* start *
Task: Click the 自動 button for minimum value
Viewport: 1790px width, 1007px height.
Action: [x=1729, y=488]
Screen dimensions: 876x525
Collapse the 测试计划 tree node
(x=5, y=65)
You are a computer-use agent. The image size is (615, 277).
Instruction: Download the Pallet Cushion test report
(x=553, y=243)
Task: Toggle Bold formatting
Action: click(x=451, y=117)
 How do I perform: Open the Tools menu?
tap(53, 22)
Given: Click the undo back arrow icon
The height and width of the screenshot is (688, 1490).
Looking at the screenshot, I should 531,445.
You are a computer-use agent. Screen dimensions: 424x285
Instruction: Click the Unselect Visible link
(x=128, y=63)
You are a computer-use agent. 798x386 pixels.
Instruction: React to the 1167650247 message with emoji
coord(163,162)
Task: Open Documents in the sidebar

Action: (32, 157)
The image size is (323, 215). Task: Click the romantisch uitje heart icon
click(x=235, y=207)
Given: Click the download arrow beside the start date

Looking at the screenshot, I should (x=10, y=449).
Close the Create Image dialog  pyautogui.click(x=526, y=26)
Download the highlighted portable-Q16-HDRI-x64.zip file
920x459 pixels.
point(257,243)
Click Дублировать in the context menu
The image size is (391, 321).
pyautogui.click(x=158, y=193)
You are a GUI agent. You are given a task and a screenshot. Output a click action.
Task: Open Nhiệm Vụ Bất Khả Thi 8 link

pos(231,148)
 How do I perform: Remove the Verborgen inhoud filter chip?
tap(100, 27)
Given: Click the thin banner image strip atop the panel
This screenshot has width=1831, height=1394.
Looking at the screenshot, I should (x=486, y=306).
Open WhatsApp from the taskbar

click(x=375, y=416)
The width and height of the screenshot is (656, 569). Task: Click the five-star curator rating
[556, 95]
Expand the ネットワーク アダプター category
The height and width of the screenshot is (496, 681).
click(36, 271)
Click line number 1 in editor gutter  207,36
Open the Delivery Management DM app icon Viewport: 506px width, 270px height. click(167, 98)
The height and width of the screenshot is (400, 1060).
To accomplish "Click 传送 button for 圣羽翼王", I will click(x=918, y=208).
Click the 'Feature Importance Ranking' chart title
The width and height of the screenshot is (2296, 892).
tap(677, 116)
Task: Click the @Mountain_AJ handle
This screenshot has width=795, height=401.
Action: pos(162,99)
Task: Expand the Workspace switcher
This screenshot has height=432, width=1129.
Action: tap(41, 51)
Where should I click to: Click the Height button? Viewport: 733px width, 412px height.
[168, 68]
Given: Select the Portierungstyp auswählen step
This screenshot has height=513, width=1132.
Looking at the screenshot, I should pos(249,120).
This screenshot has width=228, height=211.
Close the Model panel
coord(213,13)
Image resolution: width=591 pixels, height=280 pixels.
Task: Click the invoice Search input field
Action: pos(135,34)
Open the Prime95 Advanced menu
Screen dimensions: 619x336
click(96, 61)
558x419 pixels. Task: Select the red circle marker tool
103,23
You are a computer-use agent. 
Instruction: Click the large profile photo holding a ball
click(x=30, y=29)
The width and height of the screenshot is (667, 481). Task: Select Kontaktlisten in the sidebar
* end *
__GIVEN INSTRUCTION__.
In the listing above, swap every "Instruction" for "Command" and give the listing again with everything else unchanged.

__RESPONSE FOR THIS EXERCISE__.
Task: Click the 自動 button for minimum value
Viewport: 1790px width, 1007px height.
Action: [x=1729, y=488]
Screen dimensions: 876x525
Collapse the 测试计划 tree node
(x=5, y=65)
You are a computer-use agent. The image size is (615, 277).
Command: Download the Pallet Cushion test report
(x=553, y=243)
Task: Toggle Bold formatting
Action: click(x=451, y=117)
 How do I perform: Open the Tools menu?
tap(53, 22)
Given: Click the undo back arrow icon
The height and width of the screenshot is (688, 1490).
Looking at the screenshot, I should 531,445.
You are a computer-use agent. Screen dimensions: 424x285
Command: Click the Unselect Visible link
(x=128, y=63)
You are a computer-use agent. 798x386 pixels.
Command: React to the 1167650247 message with emoji
coord(163,162)
Task: Open Documents in the sidebar

Action: (32, 157)
The image size is (323, 215). Task: Click the romantisch uitje heart icon
click(x=235, y=207)
Given: Click the download arrow beside the start date

Looking at the screenshot, I should (x=10, y=449).
Close the Create Image dialog  pyautogui.click(x=526, y=26)
Download the highlighted portable-Q16-HDRI-x64.zip file
920x459 pixels.
point(257,243)
Click Дублировать in the context menu
The image size is (391, 321).
pyautogui.click(x=158, y=193)
You are a GUI agent. You are given a task and a screenshot. Output a click action.
Task: Open Nhiệm Vụ Bất Khả Thi 8 link

pos(231,148)
 How do I perform: Remove the Verborgen inhoud filter chip?
tap(100, 27)
Given: Click the thin banner image strip atop the panel
This screenshot has width=1831, height=1394.
Looking at the screenshot, I should (x=486, y=306).
Open WhatsApp from the taskbar

click(x=375, y=416)
The width and height of the screenshot is (656, 569). Task: Click the five-star curator rating
[556, 95]
Expand the ネットワーク アダプター category
The height and width of the screenshot is (496, 681).
click(36, 271)
Click line number 1 in editor gutter  207,36
Open the Delivery Management DM app icon Viewport: 506px width, 270px height. click(167, 98)
The height and width of the screenshot is (400, 1060).
To accomplish "Click 传送 button for 圣羽翼王", I will click(x=918, y=208).
Click the 'Feature Importance Ranking' chart title
The width and height of the screenshot is (2296, 892).
tap(677, 116)
Task: Click the @Mountain_AJ handle
This screenshot has width=795, height=401.
Action: pos(162,99)
Task: Expand the Workspace switcher
This screenshot has height=432, width=1129.
Action: tap(41, 51)
Where should I click to: Click the Height button? Viewport: 733px width, 412px height.
[168, 68]
Given: Select the Portierungstyp auswählen step
This screenshot has height=513, width=1132.
Looking at the screenshot, I should pos(249,120).
This screenshot has width=228, height=211.
Close the Model panel
coord(213,13)
Image resolution: width=591 pixels, height=280 pixels.
Task: Click the invoice Search input field
Action: pos(135,34)
Open the Prime95 Advanced menu
Screen dimensions: 619x336
click(96, 61)
558x419 pixels. Task: Select the red circle marker tool
103,23
You are a computer-use agent. 
Command: Click the large profile photo holding a ball
click(x=30, y=29)
The width and height of the screenshot is (667, 481). Task: Select Kontaktlisten in the sidebar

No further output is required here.